Im Jahr 2000 verantwortete Hanebutt-Benz großartige Ausstellungen und
Veranstaltungen zu den Jubiläen „600 Jahre Gutenberg“ und „100 Jahre Museum“,
die weltweit Beachtung fanden. Hanebutt-Benz betrachtet als besondere
Glanzlichter ihres Direktorats die Digitalisierung der Gutenberg-Bibel und die
Übernahme einer großen Privatsammlung zur Zeitungsgeschichte. Die Erweiterung
der Sammlung von Druckerpressen aller Technologiestufen und von Exponaten zur
modernen Einbandkunst ist ihr zu verdanken. Für mehrere Ausgaben des Imprimatur,
der Jahresschrift der Gesellschaft der Bibliophilen, zeichnete Eva-Maria
Hanebutt-Benz als Herausgeberin verantwortlich. Bis 2009 war sie auch als
Vorsitzende der Maximilian-Gesellschaft tätig. Ehrenamtlich will die Pensionärin
weiterhin dem Buchwesen verbunden bleiben.
Als Nachfolgerin im Direktorat des Gutenberg-Museums berief die Stadtverwaltung
Dr. Annette Ludwig. Die 1963 in Karlsruhe geborene Kunsthistorikerin war zuletzt
wissenschaftliche Mitarbeiterin am Städtischen Museum Heilbronn.
Ferdinand Puhe

Herta Müller. Der kalte Schmuck des Lebens.
Unter diesem Titel zeigte vom April bis Juni das Literaturhaus München eine
Ausstellung, in der Leben und Werk der Literaturnobelpreisträgerin erstmals
vorgestellt wurden. Weitere Stationen der Ausstellung sind vom 24. September bis
21. November das Literaturhaus Berlin und ab 9. Dezember das Literaturhaus
Stuttgart. Die Exponate kommen aus dem Privatarchiv von Herta Müller, ergänzt um
Zeugnisse aus dem Besitz von Freunden und Weggefährten vor allem
rumäniendeutscher Herkunft. Müller wurde 1953 in einem Dorf der rumänischen
Provinz Banat geboren. Das Schicksal der Banater Deutschen, unter
österreichischer Herrschaft am Ende des 18. Jahrhunderts nach Rumänien
eingewandert, bildet im Guten wie im Schlechten den Hintergrund für Müllers
Werk, das vornehmlich aus Erzählungen, Kurzgeschichten und Romanen besteht. Die
Ausstellung dokumentiert eindringlich den autobiographischen Hintergrund von
Müllers Erzählen. Müller litt schwer unter der Nähe einiger Familienangehörigen
zum Nationalsozialismus. Andererseits sah sie früh die Ungerechtigkeit, daß der
unbeteiligte Großvater, ein wohlhabender Getreide- und Kolonialwarenhändler,
nach dem Krieg im Zuge der sozialistischen Umgestaltung enteignet und in die
Armut getrieben wurde, während die Mutter Zwangsarbeit in der Ukraine leisten
mußte. Müller erhielt ihren Vornamen nach einer Freundin der Mutter, die im
Lager ums Leben kam.
Doch Müllers Erzählungen sind alles andere als verklärende Heimatbilder.
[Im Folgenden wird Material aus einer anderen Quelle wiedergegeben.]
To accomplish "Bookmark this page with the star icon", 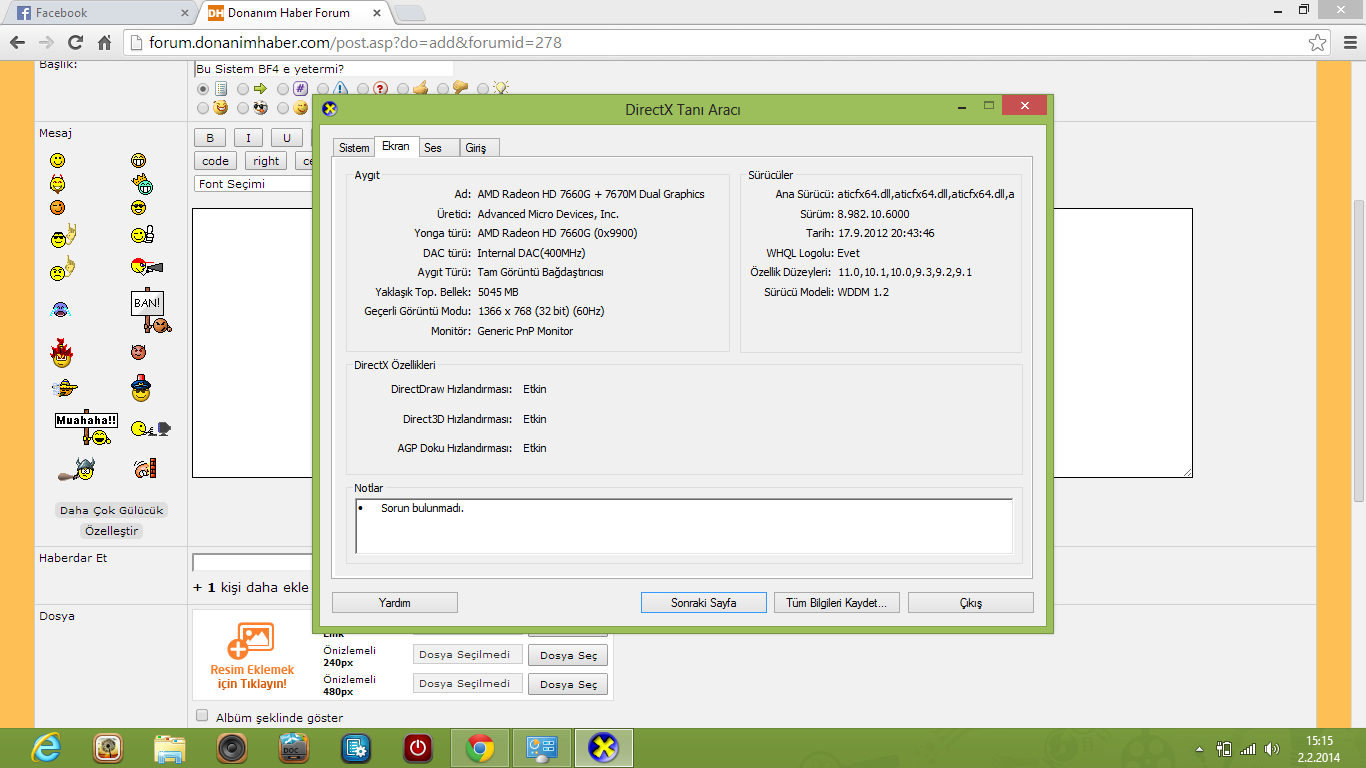I will click(1318, 43).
Namentlich ihr erstes Buch Niederungen (1982) wurde von vielen braven
Banaterdeutschen als Nestbeschmutzung empfunden, weil Müller darin Biederkeit,
Rückständigkeit und Intoleranz der Dorfgemeinschaft gegenüber Andersartigen
geißelt. Auch die Presse der heimatvertriebenen Donauschwaben in Deutschland
sprach von einer „Apotheose des Häßlichen und Abstoßenden“ und rückte Müller in
die Nähe von Çeauşescus Politik zur Untergrabung des Deutschtums in Rumänien.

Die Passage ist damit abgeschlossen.